**Provided text**

• • • • •

MiMo-v2.5-Pro-UltraSpeed: 1T model with 1000 tokens per second
Model capabilities & speed claims
- MiMo-v2.5-Pro-UltraSpeed claims >1000 tokens/s on a ~1T-parameter MoE model using an 8‑GPU “standard” node.
- Many see this as a step change for interactivity, especially for coding agents and real‑time/voice use cases.
- Some argue speed is “not game‑changing” since LLM latency is often not the main bottleneck.
Technical approach
- Key ingredients mentioned: FP4 quantization (MXFP4) selectively applied to MoE experts, DFlash speculative decoding, persistent CUDA kernels, tiled/overlapped processing, and TileRT’s “megakernel” decode.
- Sliding-window + full attention hybrid, sparse MoE with routed experts; design explicitly optimized for bandwidth and latency.
- Commenters note that similar ideas exist, but integrating them into a 1T model at this speed is seen as notable.
Pricing & economics
- Base MiMo pricing is considered very cheap; UltraSpeed is ~3× more, still viewed as competitive versus US labs.
- Debate over whether Chinese providers are subsidized, benefit from cheaper energy/infrastructure, or just more aggressive on optimization.

• • • • •

**Dataset records**
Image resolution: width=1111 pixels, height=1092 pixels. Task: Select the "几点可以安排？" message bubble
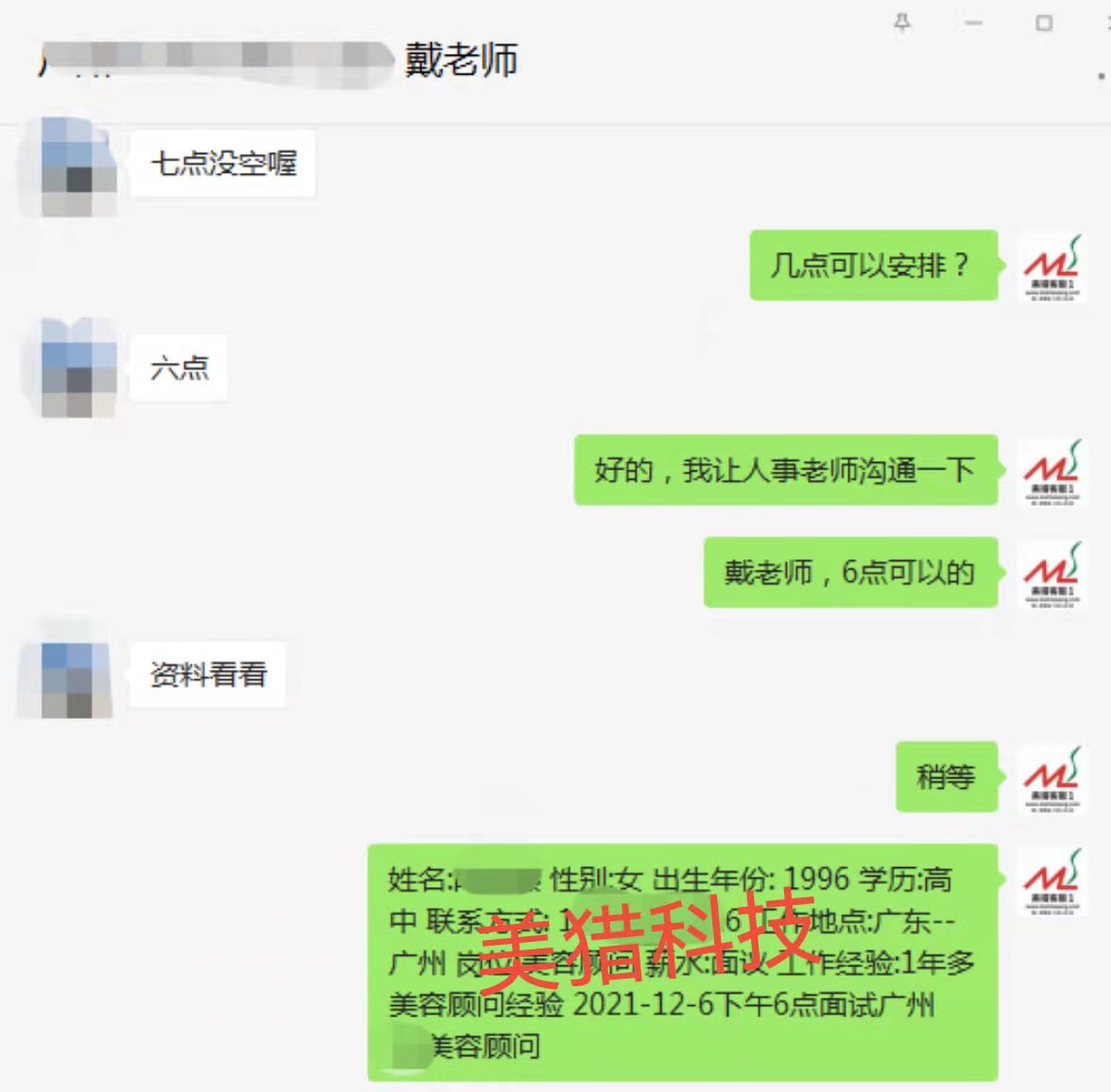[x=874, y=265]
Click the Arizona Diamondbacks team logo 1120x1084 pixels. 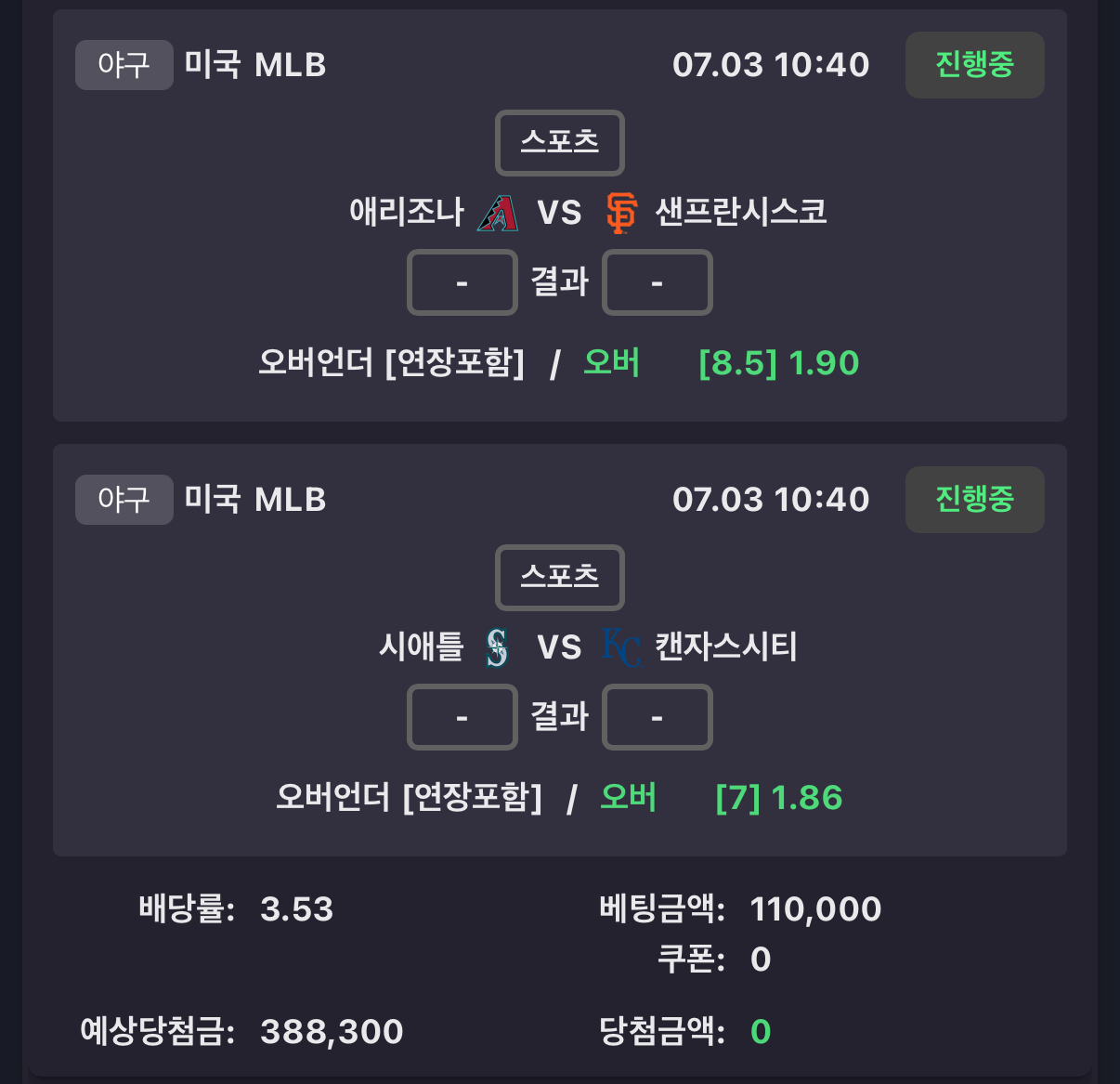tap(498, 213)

• • • • •

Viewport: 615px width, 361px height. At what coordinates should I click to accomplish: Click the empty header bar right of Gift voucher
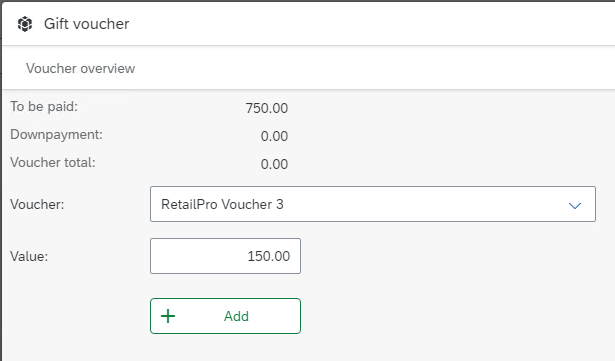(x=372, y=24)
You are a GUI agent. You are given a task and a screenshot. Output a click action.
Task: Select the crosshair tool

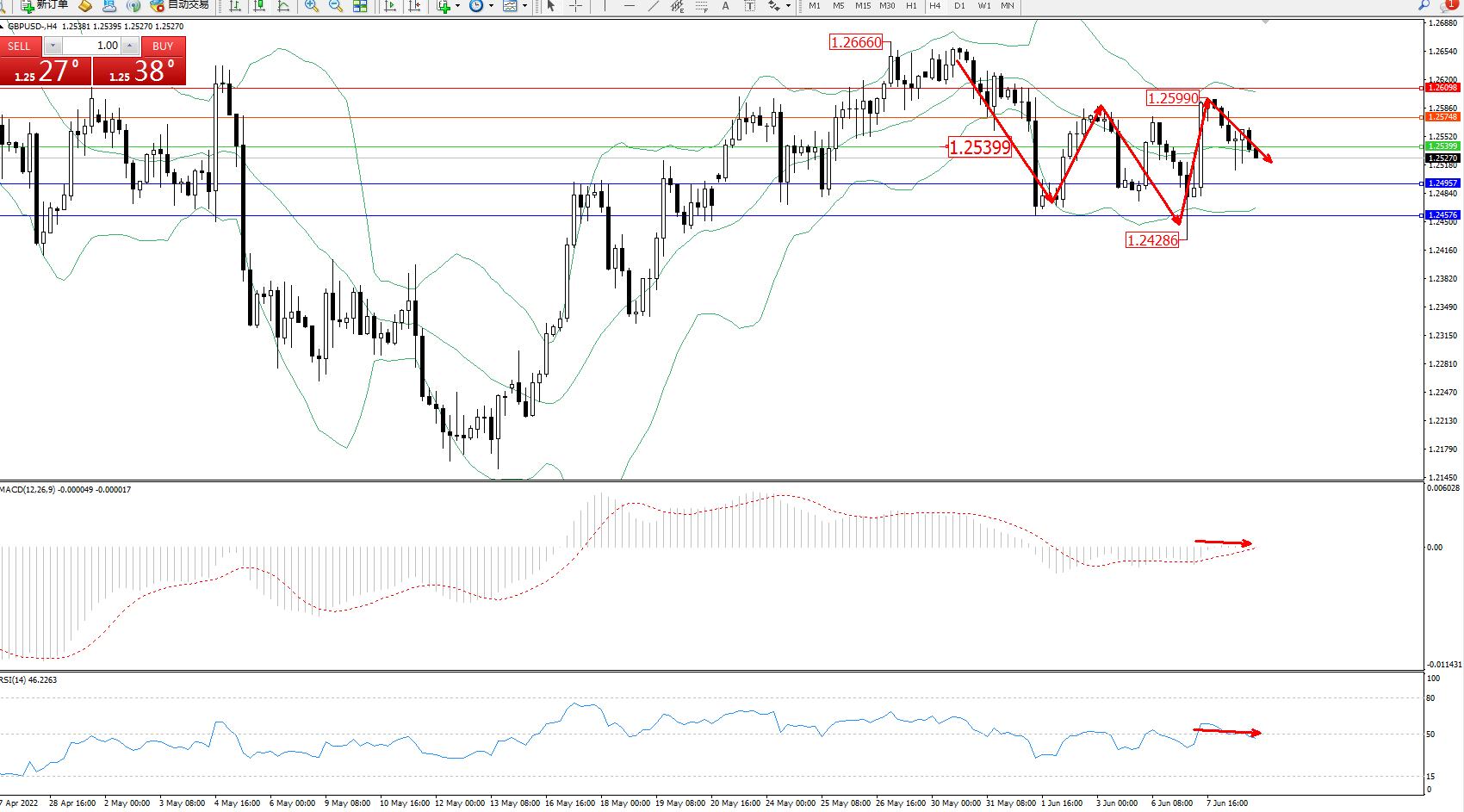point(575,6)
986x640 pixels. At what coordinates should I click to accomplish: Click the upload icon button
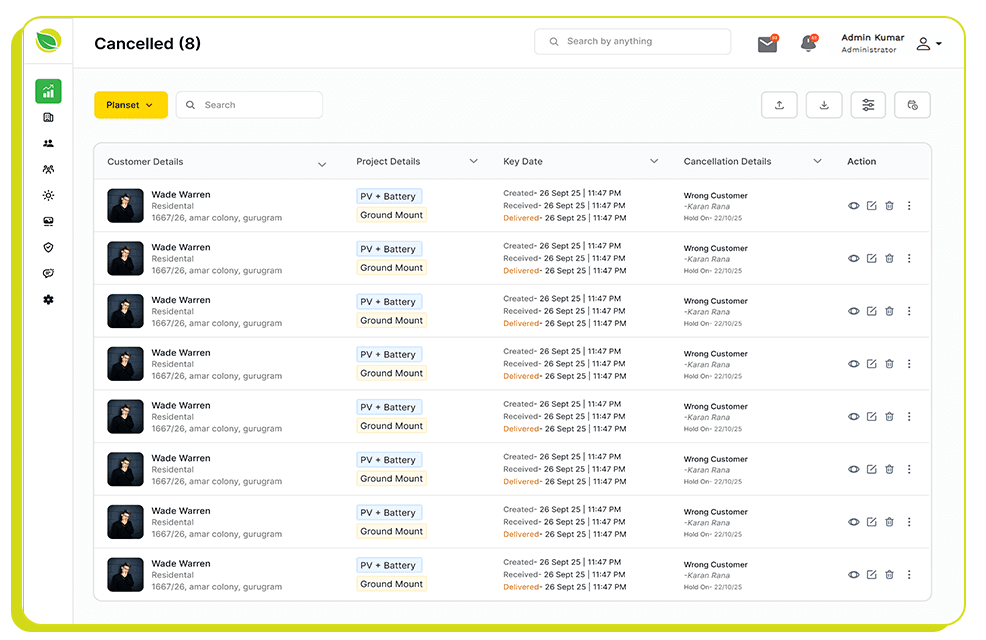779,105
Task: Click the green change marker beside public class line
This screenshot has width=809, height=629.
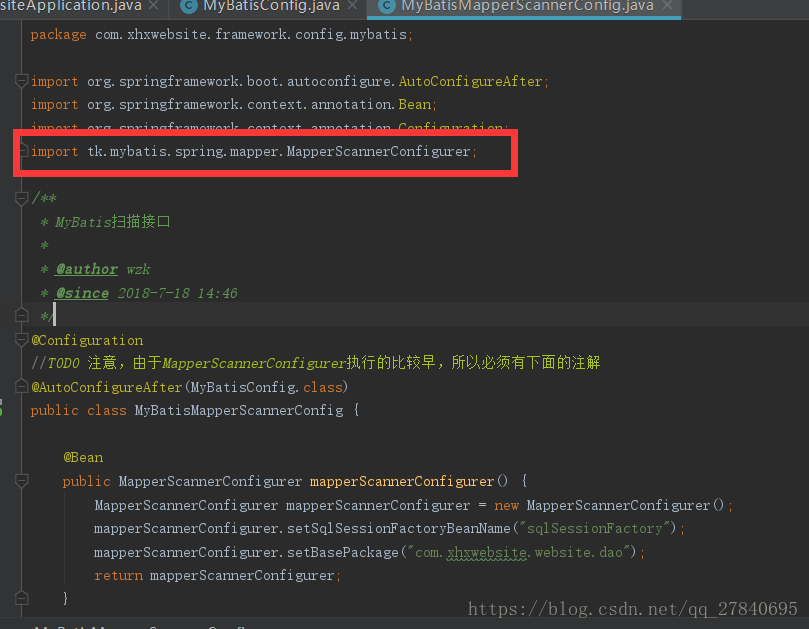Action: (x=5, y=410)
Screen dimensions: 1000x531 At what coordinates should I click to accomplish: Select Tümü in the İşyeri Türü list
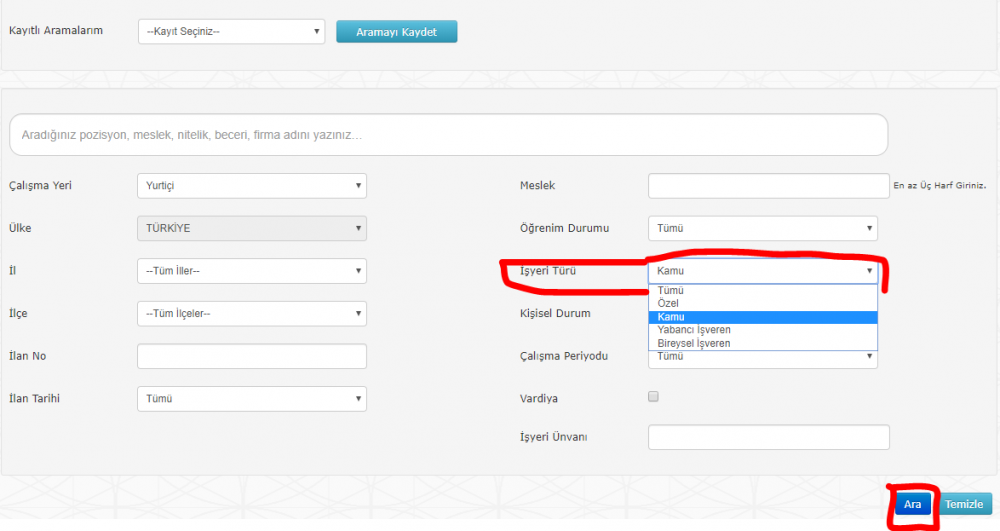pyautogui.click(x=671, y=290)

• • • • •

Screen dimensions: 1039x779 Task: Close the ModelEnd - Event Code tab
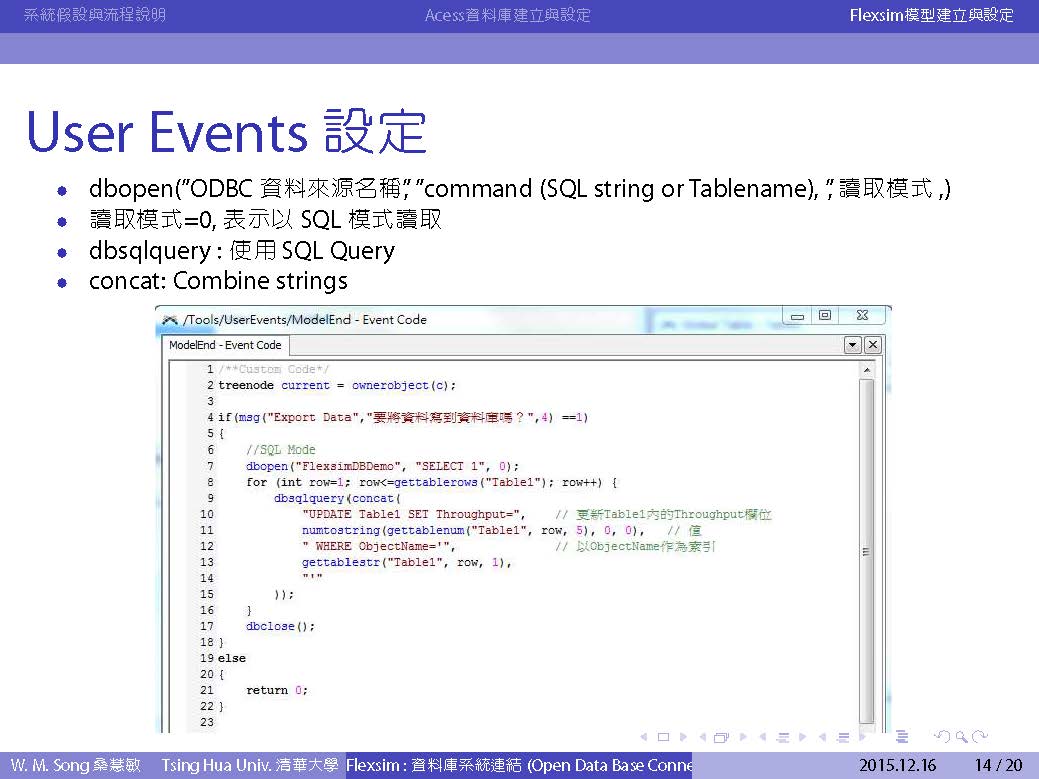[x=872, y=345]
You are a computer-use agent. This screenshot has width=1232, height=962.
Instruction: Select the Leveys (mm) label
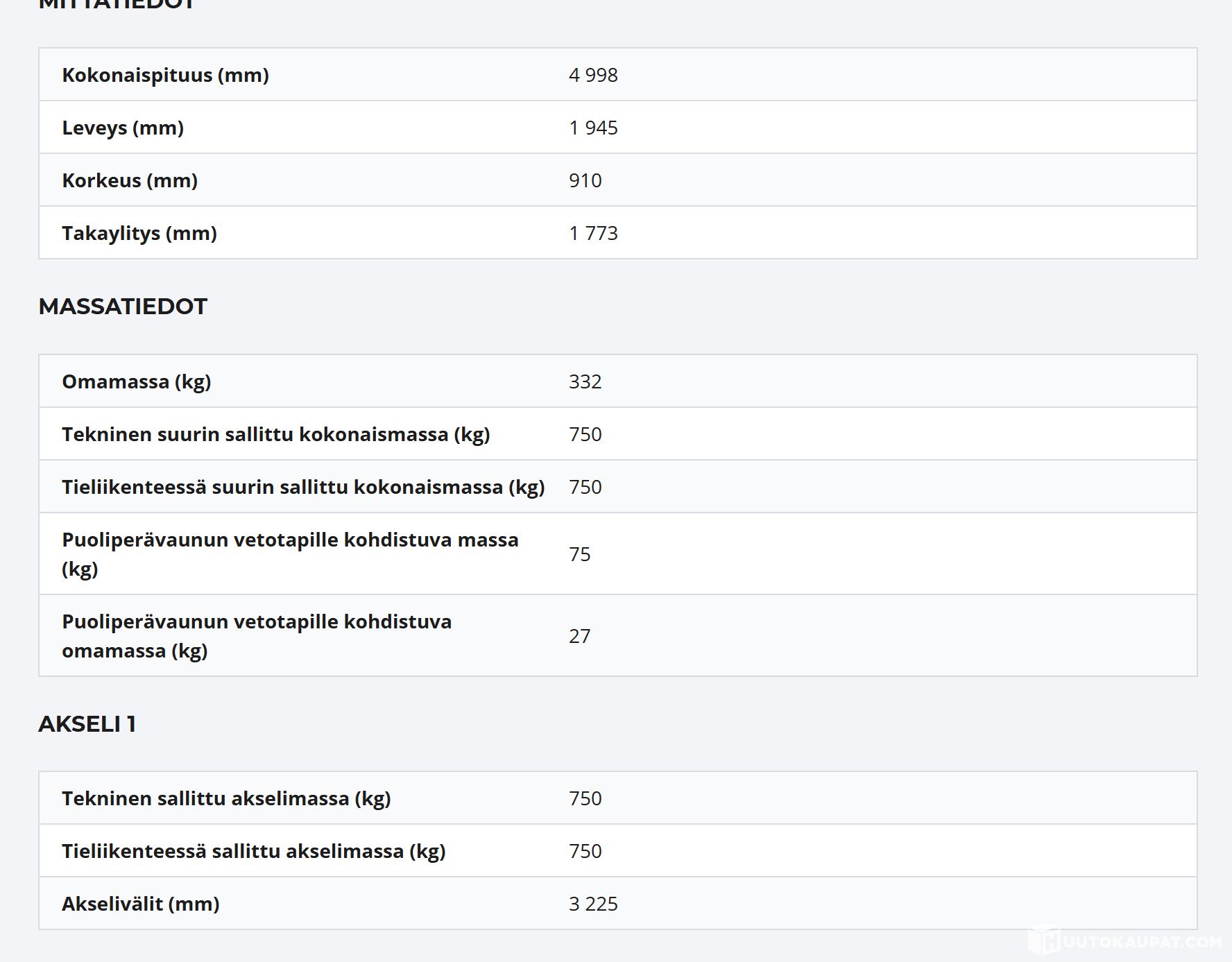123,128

• • • • •

**Required action 1**
Return the stretch of the MiMo-v2.5-Pro-UltraSpeed summary from "- Commenters note" through "aggressive on optimization.".
**Required action 2**
Answer these questions from the MiMo-v2.5-Pro-UltraSpeed summary:
(a) How many GPUs does the node used for the speed claim have?
(b) Which FP4 quantization format is named, and to what part of the model is it applied?
(c) How does UltraSpeed's price compare with base MiMo pricing?
**Required action 3**
Write what comes next in the MiMo-v2.5-Pro-UltraSpeed summary, picking up after its last line.
None of the entries is needed here.

**Task output 1**
- Commenters note that similar ideas exist, but integrating them into a 1T model at this speed is seen as notable.
Pricing & economics
- Base MiMo pricing is considered very cheap; UltraSpeed is ~3× more, still viewed as competitive versus US labs.
- Debate over whether Chinese providers are subsidized, benefit from cheaper energy/infrastructure, or just more aggressive on optimization.

**Task output 2**
(a) Eight GPUs.
(b) MXFP4, applied selectively to the MoE experts.
(c) UltraSpeed costs about three times as much as base MiMo.

**Task output 3**
- Some think US labs focus less on efficiency and more on monetization and regulatory moats.
Comparisons with other models
- Compared frequently to DeepSeek, Kimi, GLM, Qwen, Gemini, GPT, Claude, Cerebras‑hosted models, and ultra‑fast demos like Taalas’ “chatjimmy.”
- Several users say MiMo 2.5 Pro (regular speed) is a top open‑weights agentic coding model; others report hallucinations or weaker coding vs DeepSeek Pro.
- Open Chinese models are praised for cost and speed, but US frontier models are still considered stronger on difficult reasoning.
Censorship, alignment, and geopolitics
- Multiple comments test Chinese models with sensitive prompts (e.g., Tiananmen, Taiwan) and note which answer factually vs deflect.
- Contrast made with US models that refuse guidance on weapons or “armed resistance” but generally do not deny historical facts.
- Some argue Chinese LLM censorship is easier to strip from open weights; others worry more about US models’ safety filters blocking normal workflows.
Developer workflows & productivity
- Fast models change how people use agents: near‑real‑time refactors, CI‑driven bug‑hunting, and continuous code iteration without leaving “flow.”
- Others feel AI makes work less satisfying, shifting from craftsmanship to prompt‑driven “slot machines,” and foresee more low‑quality “slop” software.
Access, gating & ecosystem concerns
- UltraSpeed access is limited/invite‑only; users complain about sign‑up friction, regional locks, and “not available in your region” errors.
- Some worry selective access to very high throughput will entrench large players and distort competition.